Lesetext:
☆ ☆ ☆ ☆ ☆

Spontanität und die Feier des Bruders des Ehemannes der Freundin meiner Freunde

Alles neu macht der Mai oder hier halt der Oktober aber Jahreszeiten sind hier ja eh so etwas anders also passt das schon.

Das war ungefähr das Motto für die Renovierungen in Tikondane, bei denen das gesamte Dach von zwei Häusern erst abgerissen und dann neu gebaut wurde. Da das Dach aus Wellblech besteht hat der Prozess vom de-/ und remontieren, im Gegensatz zum Dachstuhl, nicht so lange gedauert und das ganze war nach ein paar Wochen fertig. Jetzt wird vor allem noch aufgeräumt und die Decke repariert. Dennoch war es komisch das Haus einfach ohne Dach zu sehen und die Jungs mussten für einige Zeit in einen anderen Schlafraum umziehen. Der Konferenzsaal und die Bibliothek waren genauso betroffen wodurch teilweise der Raum für Besprechungen etwas eng wurde aber man bleibt flexibel.

☆ ☆ ☆ ☆ ☆

Aufgaben:
• a. Erkläre anhand des Lesetexts über die Renovierungen in Tikondane in ein bis drei Sätzen, warum das Ab- und Wiederaufbauen des Dachs nicht lange dauerte.
• b. Schreibe den Abschnitt des Lesetexts über die Renovierungen in Tikondane von „Alles neu macht“ bis „man bleibt flexibel.“ neu und setze dabei „November“ an die Stelle von „Oktober“.
• c. Führe den Lesetext über die Renovierungen in Tikondane im Anschluss an seinen letzten Satz weiter.

Datenauszug:
☆ ☆ ☆ ☆ ☆

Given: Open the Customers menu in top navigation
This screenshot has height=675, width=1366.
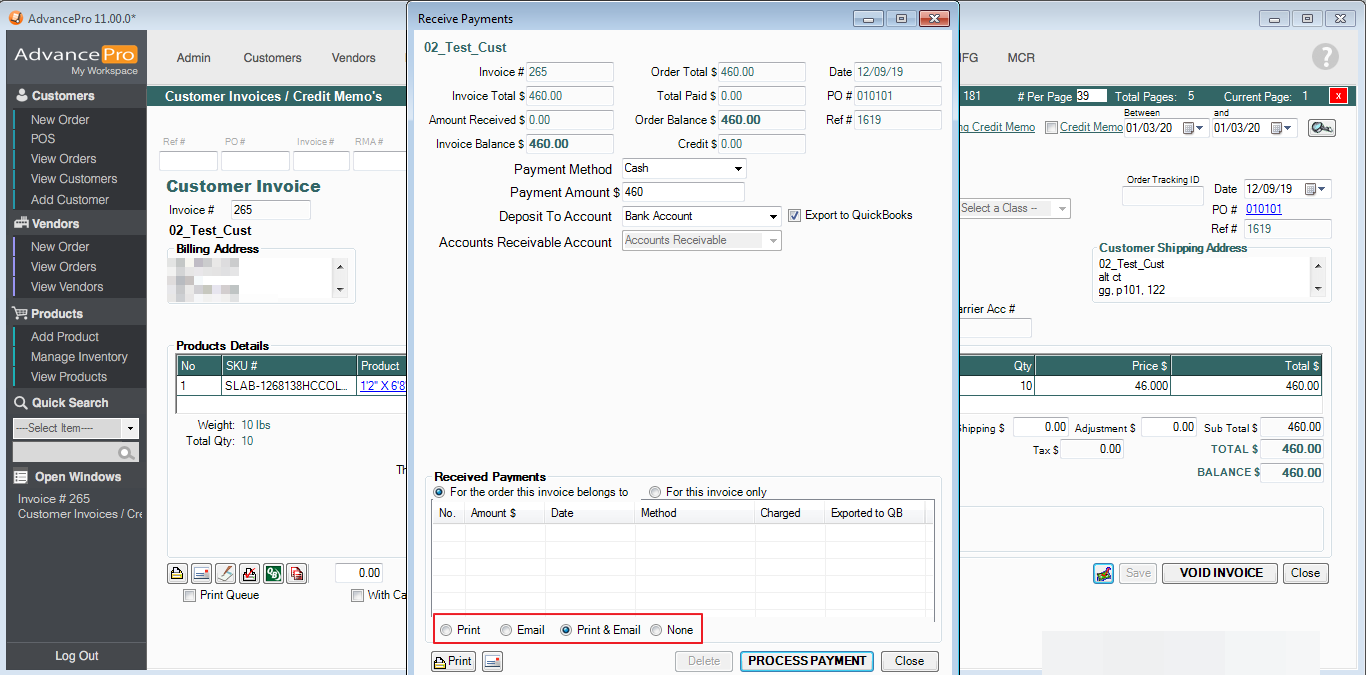Looking at the screenshot, I should point(272,58).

☆ ☆ ☆ ☆ ☆

Lösungen:
• a. Das Dach besteht aus Wellblech. Deshalb ging das De- und Remontieren, anders als beim Dachstuhl, schnell, und nach ein paar Wochen war alles fertig.

• b.
Alles neu macht der Mai oder hier halt der November aber Jahreszeiten sind hier ja eh so etwas anders also passt das schon.

Das war ungefähr das Motto für die Renovierungen in Tikondane, bei denen das gesamte Dach von zwei Häusern erst abgerissen und dann neu gebaut wurde. Da das Dach aus Wellblech besteht hat der Prozess vom de-/ und remontieren, im Gegensatz zum Dachstuhl, nicht so lange gedauert und das ganze war nach ein paar Wochen fertig. Jetzt wird vor allem noch aufgeräumt und die Decke repariert. Dennoch war es komisch das Haus einfach ohne Dach zu sehen und die Jungs mussten für einige Zeit in einen anderen Schlafraum umziehen. Der Konferenzsaal und die Bibliothek waren genauso betroffen wodurch teilweise der Raum für Besprechungen etwas eng wurde aber man bleibt flexibel.

• c.
Das hat der erste Regen etwas anders gesehen, über den ich mich zwar gefreut habe, der aber wirklich zu einer ungünstigen Zeit kam, während das Dach gerade offen war. Dadurch stand das Wasser in allen Räumen für ein paar Tage knöchelhoch und wir haben die alten Computer doch lieber schnell in Sicherheit gebracht. Wellblech ist hier nach wie vor ein stark genutztes Material, wodurch auch die gebrauchten Bleche zunächst an das Kollegium und später an andere Interessierte verkauft wurden. Doch nicht nur das Wellblech sondern auch die alter und neuen Balken des Dachstuhls wurden auf dem Hof gelagert, wodurch die Kinder bis jetzt noch auf ihr Fußballfeld verzichten müssen, das hält sie aber auf jeden Fall nicht vom spielen ab, daran leidet nur teils der Gemüsegarten.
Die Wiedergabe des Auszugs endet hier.